### Exercise instructions
Starting with the line containing "Image resolution: width=700" and going on through the line containing "Given: Copy the S3 path icon", return the lines of the data below exactly, and only those.

### Data
_ _ _

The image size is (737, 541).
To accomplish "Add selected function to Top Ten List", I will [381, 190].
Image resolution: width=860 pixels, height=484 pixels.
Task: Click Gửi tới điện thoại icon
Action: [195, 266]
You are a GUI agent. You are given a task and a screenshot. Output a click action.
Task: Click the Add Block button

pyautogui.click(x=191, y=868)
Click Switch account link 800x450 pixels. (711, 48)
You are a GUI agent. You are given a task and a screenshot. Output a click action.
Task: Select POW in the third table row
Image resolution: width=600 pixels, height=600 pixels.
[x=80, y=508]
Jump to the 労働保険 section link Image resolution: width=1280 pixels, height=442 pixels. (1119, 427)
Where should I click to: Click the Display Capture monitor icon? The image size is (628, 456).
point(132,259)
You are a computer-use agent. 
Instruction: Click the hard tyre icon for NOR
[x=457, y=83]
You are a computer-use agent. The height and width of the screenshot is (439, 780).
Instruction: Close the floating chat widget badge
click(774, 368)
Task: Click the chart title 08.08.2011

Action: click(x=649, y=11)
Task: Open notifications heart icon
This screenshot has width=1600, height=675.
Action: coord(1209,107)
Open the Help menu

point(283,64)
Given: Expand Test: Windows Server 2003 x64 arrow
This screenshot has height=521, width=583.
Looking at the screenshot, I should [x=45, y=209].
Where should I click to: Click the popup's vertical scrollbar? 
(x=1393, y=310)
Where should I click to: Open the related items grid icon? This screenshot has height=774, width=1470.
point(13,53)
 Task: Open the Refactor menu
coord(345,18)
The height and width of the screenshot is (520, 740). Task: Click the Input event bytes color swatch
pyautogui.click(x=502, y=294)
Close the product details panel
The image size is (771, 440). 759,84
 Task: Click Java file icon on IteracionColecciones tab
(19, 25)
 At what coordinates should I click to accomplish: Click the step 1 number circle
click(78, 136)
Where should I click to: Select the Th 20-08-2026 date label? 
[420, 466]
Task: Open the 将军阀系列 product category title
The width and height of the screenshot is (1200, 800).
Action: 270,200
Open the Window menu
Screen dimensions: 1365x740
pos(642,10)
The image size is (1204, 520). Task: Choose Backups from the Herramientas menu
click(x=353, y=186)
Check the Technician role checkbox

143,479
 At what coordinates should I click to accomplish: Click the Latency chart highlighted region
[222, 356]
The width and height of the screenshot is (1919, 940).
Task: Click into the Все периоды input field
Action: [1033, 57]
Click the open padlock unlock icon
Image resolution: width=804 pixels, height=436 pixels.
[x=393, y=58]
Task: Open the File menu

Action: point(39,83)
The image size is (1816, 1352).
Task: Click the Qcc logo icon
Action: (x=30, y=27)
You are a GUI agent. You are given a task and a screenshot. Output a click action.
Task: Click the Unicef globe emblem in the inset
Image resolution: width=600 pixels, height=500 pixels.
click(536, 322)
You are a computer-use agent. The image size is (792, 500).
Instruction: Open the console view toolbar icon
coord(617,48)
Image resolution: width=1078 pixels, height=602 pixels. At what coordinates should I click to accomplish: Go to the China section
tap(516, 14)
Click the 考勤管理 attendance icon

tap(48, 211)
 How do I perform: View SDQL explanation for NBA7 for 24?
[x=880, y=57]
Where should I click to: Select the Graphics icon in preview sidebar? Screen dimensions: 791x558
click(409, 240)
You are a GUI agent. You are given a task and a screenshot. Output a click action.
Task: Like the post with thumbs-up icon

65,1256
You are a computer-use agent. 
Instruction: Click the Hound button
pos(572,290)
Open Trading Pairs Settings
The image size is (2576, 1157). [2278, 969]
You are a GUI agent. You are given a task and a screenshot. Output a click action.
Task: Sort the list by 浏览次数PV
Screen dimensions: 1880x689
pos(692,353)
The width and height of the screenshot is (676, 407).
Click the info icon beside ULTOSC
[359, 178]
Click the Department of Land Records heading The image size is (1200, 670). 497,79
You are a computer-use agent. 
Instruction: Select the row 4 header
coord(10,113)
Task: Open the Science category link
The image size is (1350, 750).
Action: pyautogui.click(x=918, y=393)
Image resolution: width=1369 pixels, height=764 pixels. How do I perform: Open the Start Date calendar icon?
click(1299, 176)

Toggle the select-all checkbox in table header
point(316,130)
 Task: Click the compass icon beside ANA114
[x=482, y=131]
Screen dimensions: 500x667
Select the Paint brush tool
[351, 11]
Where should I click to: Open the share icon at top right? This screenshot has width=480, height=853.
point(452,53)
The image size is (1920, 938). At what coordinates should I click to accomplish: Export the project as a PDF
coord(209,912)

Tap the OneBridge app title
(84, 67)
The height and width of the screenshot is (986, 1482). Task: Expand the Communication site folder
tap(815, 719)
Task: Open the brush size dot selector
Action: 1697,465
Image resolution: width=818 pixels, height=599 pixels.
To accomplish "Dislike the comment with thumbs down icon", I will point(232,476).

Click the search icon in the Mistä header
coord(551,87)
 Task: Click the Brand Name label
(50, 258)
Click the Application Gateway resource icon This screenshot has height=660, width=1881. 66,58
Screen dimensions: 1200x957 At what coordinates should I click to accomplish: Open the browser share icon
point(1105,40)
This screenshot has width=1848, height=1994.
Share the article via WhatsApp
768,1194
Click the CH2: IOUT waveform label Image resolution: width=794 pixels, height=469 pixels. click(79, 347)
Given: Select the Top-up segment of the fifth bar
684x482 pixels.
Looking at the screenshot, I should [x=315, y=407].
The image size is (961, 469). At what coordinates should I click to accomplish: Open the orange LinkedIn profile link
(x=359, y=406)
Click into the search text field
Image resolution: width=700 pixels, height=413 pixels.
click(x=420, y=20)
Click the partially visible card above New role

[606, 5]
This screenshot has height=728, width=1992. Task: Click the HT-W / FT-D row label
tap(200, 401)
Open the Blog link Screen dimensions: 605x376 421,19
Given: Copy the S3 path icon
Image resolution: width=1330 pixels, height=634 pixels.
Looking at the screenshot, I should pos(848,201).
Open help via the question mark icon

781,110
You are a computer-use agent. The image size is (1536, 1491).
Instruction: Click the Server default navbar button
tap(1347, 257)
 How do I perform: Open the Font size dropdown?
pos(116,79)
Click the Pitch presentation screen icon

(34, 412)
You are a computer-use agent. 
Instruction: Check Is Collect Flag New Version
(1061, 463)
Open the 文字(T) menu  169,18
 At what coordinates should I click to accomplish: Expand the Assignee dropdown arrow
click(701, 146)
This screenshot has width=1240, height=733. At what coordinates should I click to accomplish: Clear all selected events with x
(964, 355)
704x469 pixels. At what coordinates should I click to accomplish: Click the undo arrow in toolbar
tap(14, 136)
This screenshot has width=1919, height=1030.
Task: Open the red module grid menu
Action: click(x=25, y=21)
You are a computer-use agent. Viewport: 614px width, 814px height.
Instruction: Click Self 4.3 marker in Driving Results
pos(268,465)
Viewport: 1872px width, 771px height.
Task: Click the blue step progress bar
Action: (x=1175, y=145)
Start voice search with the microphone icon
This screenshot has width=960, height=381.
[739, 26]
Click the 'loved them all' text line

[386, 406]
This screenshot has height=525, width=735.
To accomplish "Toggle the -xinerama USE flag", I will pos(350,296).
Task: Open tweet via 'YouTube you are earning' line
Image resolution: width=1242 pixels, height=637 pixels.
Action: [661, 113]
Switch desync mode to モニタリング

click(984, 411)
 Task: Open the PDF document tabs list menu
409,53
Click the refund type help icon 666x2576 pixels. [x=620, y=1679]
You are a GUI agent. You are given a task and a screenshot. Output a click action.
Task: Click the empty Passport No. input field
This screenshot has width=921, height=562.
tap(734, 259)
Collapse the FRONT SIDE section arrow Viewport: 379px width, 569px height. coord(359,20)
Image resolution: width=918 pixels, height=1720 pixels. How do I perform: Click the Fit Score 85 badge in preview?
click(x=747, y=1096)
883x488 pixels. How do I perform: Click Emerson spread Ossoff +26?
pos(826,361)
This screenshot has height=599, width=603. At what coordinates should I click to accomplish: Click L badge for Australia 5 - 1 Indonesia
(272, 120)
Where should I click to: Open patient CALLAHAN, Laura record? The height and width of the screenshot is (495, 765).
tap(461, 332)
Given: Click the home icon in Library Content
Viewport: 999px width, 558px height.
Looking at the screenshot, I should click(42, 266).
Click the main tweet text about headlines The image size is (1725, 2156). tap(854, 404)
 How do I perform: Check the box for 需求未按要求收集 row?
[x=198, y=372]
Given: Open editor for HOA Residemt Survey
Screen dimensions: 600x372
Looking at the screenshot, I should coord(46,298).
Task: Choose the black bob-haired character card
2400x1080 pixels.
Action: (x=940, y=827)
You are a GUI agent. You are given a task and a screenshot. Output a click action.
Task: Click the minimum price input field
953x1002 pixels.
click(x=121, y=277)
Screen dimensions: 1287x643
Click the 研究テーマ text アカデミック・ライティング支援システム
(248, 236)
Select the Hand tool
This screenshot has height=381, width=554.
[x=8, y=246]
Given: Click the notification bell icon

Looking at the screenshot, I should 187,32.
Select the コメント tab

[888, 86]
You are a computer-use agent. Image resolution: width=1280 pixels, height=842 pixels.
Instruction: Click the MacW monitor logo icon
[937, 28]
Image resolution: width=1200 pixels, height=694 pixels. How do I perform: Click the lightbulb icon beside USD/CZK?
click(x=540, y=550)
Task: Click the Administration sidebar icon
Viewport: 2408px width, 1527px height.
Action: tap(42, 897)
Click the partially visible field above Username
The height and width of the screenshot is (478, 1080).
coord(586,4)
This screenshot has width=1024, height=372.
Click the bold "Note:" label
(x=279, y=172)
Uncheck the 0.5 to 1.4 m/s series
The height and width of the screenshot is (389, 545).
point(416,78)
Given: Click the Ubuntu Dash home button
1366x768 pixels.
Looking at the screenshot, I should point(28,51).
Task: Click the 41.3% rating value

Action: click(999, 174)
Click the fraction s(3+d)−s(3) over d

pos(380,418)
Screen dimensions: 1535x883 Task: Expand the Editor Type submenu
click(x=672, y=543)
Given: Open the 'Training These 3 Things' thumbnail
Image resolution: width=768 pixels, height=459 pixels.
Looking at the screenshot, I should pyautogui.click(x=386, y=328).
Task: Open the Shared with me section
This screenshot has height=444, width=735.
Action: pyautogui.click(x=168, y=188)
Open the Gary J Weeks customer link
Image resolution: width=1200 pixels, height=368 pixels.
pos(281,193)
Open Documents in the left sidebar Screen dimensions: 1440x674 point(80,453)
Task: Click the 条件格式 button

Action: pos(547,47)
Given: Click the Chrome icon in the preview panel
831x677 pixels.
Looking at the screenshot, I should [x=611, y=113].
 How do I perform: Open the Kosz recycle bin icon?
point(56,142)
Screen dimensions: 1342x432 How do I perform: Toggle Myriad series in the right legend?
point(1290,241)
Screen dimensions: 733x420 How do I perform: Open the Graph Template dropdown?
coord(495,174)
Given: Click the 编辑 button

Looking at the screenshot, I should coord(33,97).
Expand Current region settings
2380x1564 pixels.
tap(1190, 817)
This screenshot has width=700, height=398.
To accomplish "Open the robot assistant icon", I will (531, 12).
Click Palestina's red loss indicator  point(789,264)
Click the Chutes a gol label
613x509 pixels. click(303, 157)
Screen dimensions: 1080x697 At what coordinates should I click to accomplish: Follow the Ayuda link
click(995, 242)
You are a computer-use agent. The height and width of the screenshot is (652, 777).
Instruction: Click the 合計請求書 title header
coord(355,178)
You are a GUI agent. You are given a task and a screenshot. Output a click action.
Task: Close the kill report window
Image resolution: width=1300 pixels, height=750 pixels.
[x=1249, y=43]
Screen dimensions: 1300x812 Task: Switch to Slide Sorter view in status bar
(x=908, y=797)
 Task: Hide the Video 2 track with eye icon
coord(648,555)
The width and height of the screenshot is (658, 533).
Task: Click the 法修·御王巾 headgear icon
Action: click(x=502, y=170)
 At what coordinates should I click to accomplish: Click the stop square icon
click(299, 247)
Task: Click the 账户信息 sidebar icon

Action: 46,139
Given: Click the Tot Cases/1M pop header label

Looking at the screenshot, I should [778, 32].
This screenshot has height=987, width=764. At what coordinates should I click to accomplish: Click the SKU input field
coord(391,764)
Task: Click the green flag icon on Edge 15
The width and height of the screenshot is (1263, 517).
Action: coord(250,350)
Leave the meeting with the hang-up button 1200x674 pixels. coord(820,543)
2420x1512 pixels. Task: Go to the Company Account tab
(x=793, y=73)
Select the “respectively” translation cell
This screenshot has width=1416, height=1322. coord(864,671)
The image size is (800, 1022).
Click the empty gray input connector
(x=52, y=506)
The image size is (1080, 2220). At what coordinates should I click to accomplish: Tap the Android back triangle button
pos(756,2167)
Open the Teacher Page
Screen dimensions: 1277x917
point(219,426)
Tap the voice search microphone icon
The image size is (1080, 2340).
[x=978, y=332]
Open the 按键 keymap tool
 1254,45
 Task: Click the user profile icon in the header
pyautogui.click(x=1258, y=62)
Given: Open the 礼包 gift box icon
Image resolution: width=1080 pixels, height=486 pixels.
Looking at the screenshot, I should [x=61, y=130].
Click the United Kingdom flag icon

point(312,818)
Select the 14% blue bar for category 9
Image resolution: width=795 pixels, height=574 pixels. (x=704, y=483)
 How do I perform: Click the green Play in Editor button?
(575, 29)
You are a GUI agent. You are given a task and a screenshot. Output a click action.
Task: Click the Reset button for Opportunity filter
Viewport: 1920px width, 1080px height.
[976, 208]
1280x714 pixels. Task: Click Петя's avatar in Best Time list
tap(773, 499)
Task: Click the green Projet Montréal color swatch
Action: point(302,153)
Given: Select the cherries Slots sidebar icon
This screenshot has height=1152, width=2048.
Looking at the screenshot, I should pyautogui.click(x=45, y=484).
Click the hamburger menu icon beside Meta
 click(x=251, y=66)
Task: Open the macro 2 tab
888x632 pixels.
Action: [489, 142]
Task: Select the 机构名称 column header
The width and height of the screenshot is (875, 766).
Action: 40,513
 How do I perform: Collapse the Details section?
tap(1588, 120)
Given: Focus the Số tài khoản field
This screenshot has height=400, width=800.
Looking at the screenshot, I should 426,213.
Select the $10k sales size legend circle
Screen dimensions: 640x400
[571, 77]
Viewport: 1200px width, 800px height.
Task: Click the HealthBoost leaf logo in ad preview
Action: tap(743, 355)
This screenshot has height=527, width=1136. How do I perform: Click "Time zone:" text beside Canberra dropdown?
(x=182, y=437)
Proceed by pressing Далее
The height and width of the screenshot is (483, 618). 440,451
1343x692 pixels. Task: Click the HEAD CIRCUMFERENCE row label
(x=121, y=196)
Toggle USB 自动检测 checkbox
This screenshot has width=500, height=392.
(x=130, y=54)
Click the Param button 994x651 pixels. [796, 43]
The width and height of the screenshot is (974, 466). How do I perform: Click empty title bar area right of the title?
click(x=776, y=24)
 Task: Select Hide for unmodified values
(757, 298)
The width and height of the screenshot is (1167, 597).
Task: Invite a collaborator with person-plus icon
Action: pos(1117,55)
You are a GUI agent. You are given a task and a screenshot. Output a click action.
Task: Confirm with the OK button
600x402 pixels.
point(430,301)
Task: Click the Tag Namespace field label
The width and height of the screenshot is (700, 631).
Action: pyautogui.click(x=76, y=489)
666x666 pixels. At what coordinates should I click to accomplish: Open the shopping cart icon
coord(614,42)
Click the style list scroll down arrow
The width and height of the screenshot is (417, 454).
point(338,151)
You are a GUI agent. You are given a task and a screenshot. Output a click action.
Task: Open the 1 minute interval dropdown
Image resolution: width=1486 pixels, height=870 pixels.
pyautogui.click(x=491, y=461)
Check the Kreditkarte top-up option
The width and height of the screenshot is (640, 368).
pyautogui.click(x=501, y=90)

_ _ _

### Reply
Image resolution: width=700 pixels, height=413 pixels.
click(x=420, y=20)
Click the partially visible card above New role

[606, 5]
This screenshot has height=728, width=1992. Task: Click the HT-W / FT-D row label
tap(200, 401)
Open the Blog link Screen dimensions: 605x376 421,19
Given: Copy the S3 path icon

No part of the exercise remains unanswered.